__Instructions to follow__: Please retype the records from the line with "will click(x=30, y=58)." to the line with "click(479, 93)", both lines included.

__Records to process__:
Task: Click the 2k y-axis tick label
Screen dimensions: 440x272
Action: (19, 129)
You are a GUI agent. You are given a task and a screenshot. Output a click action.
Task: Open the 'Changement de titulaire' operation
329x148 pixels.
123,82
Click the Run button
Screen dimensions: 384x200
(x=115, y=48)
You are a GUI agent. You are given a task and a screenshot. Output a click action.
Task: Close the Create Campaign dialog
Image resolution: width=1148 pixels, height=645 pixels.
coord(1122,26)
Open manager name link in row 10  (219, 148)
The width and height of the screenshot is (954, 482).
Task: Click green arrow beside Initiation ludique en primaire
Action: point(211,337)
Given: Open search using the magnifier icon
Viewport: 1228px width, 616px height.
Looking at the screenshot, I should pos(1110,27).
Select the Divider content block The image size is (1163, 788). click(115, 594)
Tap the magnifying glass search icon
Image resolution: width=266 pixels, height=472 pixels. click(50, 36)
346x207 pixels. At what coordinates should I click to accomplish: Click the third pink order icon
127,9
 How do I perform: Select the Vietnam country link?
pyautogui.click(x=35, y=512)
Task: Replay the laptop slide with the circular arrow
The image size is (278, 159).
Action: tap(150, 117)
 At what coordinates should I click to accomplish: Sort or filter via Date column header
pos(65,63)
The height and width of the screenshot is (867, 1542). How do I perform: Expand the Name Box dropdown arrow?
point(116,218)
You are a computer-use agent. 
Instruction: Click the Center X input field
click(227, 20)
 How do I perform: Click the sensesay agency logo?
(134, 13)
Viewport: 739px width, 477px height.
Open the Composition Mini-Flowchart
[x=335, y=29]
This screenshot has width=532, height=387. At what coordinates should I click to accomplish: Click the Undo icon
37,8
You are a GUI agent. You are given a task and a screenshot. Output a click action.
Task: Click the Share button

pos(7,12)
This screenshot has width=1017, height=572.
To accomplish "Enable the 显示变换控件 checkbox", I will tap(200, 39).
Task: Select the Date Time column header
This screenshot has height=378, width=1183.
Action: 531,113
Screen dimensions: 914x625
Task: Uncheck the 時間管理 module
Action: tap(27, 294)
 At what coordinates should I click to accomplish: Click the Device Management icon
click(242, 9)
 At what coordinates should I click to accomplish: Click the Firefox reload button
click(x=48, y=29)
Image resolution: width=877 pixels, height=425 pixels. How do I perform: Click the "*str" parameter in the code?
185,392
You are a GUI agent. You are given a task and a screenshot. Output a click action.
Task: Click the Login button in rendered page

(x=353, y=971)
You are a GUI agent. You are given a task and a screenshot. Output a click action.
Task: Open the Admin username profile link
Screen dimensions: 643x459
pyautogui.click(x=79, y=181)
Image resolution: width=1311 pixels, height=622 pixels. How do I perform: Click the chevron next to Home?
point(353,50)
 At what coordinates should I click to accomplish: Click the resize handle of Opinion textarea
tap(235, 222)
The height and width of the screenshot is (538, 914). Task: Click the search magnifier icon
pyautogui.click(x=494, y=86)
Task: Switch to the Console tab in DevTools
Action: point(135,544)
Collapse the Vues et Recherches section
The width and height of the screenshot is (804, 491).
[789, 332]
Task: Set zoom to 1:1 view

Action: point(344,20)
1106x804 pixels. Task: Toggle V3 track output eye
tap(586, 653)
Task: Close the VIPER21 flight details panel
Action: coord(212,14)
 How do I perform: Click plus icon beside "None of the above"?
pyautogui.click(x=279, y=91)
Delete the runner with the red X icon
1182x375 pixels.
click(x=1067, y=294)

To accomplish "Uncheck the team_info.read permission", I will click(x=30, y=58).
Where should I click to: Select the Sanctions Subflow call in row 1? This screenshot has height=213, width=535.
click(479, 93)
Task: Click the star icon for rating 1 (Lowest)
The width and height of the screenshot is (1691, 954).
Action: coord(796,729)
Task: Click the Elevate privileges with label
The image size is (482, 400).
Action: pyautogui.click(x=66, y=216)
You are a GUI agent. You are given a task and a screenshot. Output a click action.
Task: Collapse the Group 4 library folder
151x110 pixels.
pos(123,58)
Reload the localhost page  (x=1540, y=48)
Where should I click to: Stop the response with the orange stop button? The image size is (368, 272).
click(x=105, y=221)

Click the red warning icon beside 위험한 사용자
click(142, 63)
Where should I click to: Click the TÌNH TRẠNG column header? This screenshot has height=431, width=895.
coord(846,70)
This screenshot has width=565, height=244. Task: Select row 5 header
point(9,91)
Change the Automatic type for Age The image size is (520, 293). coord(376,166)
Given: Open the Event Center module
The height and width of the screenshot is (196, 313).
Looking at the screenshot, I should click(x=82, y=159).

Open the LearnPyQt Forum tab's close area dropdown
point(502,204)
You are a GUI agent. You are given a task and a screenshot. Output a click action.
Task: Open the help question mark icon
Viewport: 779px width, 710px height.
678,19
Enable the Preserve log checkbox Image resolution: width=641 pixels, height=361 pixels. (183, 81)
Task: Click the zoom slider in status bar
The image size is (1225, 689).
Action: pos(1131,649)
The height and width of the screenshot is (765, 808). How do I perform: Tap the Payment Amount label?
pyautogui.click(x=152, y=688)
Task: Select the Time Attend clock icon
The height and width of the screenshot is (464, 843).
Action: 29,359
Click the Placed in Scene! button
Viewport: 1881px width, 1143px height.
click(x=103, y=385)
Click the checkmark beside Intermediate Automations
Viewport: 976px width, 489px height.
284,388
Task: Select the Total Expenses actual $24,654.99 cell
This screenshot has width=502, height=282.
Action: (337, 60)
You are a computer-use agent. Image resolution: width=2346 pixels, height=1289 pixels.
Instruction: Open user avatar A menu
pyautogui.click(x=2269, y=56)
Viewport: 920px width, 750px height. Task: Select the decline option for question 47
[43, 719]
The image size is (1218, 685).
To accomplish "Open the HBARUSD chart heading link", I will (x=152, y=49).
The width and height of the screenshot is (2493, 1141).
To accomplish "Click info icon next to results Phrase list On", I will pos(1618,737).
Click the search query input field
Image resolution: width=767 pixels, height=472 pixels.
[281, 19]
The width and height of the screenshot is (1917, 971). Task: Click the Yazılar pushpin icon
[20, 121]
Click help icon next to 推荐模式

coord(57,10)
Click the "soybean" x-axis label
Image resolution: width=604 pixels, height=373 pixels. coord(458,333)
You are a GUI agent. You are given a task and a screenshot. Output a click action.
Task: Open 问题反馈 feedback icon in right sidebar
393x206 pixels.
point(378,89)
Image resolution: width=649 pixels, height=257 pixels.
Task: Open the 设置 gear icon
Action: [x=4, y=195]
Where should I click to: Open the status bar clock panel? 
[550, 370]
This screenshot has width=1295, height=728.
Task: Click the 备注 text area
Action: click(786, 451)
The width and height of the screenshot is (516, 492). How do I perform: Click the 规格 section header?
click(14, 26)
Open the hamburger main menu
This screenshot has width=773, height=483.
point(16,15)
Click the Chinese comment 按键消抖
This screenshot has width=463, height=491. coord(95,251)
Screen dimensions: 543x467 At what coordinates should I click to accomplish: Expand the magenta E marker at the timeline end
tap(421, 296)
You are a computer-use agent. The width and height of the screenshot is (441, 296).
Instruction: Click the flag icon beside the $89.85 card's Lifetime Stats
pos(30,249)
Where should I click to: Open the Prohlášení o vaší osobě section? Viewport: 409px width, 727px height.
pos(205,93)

__The answer__:
To accomplish "Uncheck the team_info.read permission", I will click(x=30, y=58).
Where should I click to: Select the Sanctions Subflow call in row 1? This screenshot has height=213, width=535.
click(479, 93)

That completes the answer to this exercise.